Best Practices APRNs Interested in Providing Cosmetic and Dermatological Procedures
In the Document Library, you can find additional information AOS #35 Cosmetic and Dermatological Procedures by Nurses, which lists a set of recommended best practices for APRNs who are interested in providing cosmetic and dermatological procedures in a responsible, safe, and effective manner.

Nurses - Neurotoxins and Derm Fillers
It is not within the scope of practice for an LPN or RN to independently practice, order products, prescribe treatments, or perform medical aesthetic procedures such as Botox© or Derm fillers.

APRNs

APRNs should consult the APRN Scope of Practice and Decision Making Model as well as AOS #35, both are found in the Document Library, to determine if it is within their scope of practice to assess, diagnosis, administer, prescribe treatments, and order products.


Offsite Neurotoxins (e.g. Botox©)

No statute, regulation, or published decision precludes an APRN from lawfully taking a multi-dose vial of Neurotoxin to a patient’s home, a hair salon, or any other place where the conditions are sufficiently sanitary for the administration of Neurotoxins.
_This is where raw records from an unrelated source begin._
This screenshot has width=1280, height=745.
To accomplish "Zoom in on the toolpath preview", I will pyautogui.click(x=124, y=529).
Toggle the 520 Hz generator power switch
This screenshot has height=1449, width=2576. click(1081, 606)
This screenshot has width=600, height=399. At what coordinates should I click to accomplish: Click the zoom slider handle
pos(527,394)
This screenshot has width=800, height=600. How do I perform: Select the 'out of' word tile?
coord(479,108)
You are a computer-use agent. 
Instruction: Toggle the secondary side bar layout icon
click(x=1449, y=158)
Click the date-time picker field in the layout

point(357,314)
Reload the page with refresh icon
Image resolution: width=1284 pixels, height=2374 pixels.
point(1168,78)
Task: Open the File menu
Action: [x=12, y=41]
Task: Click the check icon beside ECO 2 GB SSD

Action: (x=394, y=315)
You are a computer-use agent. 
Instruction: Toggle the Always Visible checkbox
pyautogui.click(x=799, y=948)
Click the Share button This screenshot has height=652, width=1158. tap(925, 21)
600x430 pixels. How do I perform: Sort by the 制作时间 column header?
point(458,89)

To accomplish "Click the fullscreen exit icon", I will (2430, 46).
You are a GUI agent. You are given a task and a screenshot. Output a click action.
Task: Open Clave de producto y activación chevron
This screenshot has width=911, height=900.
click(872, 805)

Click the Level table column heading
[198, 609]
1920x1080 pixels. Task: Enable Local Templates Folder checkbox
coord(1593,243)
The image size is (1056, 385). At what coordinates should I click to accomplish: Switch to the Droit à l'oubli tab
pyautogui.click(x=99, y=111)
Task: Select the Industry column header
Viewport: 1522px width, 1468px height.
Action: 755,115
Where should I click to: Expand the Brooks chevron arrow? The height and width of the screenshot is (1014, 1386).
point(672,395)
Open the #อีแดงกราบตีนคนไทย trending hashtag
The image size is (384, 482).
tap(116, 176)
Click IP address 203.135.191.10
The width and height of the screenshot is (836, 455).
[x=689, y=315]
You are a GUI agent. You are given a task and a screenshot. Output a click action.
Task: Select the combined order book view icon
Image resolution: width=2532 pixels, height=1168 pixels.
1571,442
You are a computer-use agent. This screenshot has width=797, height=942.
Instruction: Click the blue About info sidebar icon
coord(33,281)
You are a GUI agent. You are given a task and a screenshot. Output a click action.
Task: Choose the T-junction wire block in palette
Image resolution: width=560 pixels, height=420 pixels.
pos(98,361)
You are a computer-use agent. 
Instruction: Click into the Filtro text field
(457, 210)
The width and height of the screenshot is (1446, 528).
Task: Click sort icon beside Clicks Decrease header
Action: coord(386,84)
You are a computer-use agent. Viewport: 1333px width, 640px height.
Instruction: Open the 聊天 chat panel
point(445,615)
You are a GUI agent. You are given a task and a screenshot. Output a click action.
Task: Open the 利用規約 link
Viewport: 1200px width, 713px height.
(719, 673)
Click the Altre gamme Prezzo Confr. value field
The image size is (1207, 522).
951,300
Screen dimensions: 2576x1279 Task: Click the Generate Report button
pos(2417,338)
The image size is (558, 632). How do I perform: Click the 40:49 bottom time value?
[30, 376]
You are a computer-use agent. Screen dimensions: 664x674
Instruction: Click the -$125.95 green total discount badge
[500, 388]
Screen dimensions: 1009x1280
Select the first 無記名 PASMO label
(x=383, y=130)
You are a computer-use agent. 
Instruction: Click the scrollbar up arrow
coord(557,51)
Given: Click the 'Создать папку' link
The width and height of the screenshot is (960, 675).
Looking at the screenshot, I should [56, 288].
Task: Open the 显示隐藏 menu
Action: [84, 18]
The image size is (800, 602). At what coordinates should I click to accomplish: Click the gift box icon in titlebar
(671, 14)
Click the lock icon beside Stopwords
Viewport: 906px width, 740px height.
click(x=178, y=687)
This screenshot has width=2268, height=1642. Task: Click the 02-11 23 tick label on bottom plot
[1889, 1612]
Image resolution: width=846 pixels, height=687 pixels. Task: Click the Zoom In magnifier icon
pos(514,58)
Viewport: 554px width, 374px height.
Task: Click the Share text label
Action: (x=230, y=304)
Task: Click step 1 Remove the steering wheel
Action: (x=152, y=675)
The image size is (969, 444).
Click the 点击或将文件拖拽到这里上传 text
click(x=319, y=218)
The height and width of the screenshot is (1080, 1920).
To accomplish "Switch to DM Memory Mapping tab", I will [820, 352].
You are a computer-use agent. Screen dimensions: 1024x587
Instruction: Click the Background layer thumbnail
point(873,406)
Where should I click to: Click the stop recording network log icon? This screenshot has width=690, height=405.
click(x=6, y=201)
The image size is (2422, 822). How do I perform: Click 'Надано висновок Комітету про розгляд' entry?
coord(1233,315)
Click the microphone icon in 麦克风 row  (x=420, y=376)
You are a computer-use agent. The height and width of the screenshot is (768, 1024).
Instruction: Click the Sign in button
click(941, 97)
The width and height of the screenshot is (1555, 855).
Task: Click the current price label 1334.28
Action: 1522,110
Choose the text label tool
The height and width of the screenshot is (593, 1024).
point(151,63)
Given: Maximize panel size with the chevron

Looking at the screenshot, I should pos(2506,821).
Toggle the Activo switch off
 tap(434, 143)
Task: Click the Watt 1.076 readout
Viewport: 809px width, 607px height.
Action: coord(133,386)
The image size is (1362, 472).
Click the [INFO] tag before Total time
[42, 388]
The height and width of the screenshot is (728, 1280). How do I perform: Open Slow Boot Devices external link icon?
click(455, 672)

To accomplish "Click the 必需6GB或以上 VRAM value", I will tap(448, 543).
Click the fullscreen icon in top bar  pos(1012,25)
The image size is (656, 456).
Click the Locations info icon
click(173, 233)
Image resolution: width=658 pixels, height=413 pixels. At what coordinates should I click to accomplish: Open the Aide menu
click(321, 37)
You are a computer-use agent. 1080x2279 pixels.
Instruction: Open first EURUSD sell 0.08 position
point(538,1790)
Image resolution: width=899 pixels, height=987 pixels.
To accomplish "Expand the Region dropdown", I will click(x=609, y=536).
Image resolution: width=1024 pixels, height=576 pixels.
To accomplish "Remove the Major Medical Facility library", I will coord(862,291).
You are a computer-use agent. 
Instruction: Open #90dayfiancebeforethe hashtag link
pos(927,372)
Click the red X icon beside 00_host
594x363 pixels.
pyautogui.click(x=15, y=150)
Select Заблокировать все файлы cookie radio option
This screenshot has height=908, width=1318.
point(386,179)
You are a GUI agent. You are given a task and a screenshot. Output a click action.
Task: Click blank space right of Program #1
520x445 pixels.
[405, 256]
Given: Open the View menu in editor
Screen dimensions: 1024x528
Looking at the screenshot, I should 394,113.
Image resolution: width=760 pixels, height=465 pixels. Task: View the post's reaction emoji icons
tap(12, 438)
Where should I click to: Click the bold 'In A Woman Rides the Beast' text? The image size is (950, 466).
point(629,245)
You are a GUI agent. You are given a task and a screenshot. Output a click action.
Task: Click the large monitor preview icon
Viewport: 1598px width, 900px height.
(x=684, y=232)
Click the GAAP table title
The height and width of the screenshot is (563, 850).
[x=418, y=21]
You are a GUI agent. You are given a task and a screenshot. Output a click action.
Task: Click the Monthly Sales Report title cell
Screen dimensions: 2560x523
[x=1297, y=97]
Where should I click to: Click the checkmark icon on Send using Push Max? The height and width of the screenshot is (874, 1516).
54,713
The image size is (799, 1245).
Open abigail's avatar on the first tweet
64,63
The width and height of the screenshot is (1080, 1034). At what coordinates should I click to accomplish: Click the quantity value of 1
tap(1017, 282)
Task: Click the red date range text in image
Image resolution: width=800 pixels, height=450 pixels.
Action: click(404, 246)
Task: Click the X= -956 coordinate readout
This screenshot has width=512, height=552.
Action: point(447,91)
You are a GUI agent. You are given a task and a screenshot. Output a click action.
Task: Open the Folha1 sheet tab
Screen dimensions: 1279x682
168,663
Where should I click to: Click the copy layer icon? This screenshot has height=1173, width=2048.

However, the assessment, diagnosis, prescription and administration of Neurotoxins  must be within the APRN’s scope of practice as measured pursuant to the APRN Scope of Practice Decision Making Model, which can be found in the Document Library. For more information, please see the webpage at the following link,​Advanced​ Practice Registered Nurses (APRNs) Dispensing Drug Samples - Kentucky Board of Nursing.


APRNs as Medical Director for a Med Spa
An APRN who meets the requisite educational and experiential requirements may own a med spa and function as the medical director. One of the responsibilities of a medical director is to stay informed regarding developments in both law and practice.


An APRN medical director of a med spa in a clinical setting, without a physician or pharmacist on staff, may order and stock nonscheduled legend drugs, including neurotoxins or dermal f​​​iller medications, for th​e specific purpose of direct administration. However, an APRN may not dispense nonscheduled legend drugs, except as provided in KRS 314.011(17).

However, i​f the facility has a physician or pharmacist on staff, the applicability of the physician or pharmacist broadens the scope of what may lawfully occur at the facility.

In the Document Library, you can find the APRN Scope of Practice Decision Making Model​, which can assist in determining whether you are qualified to serve as the medical director of a med ​spa.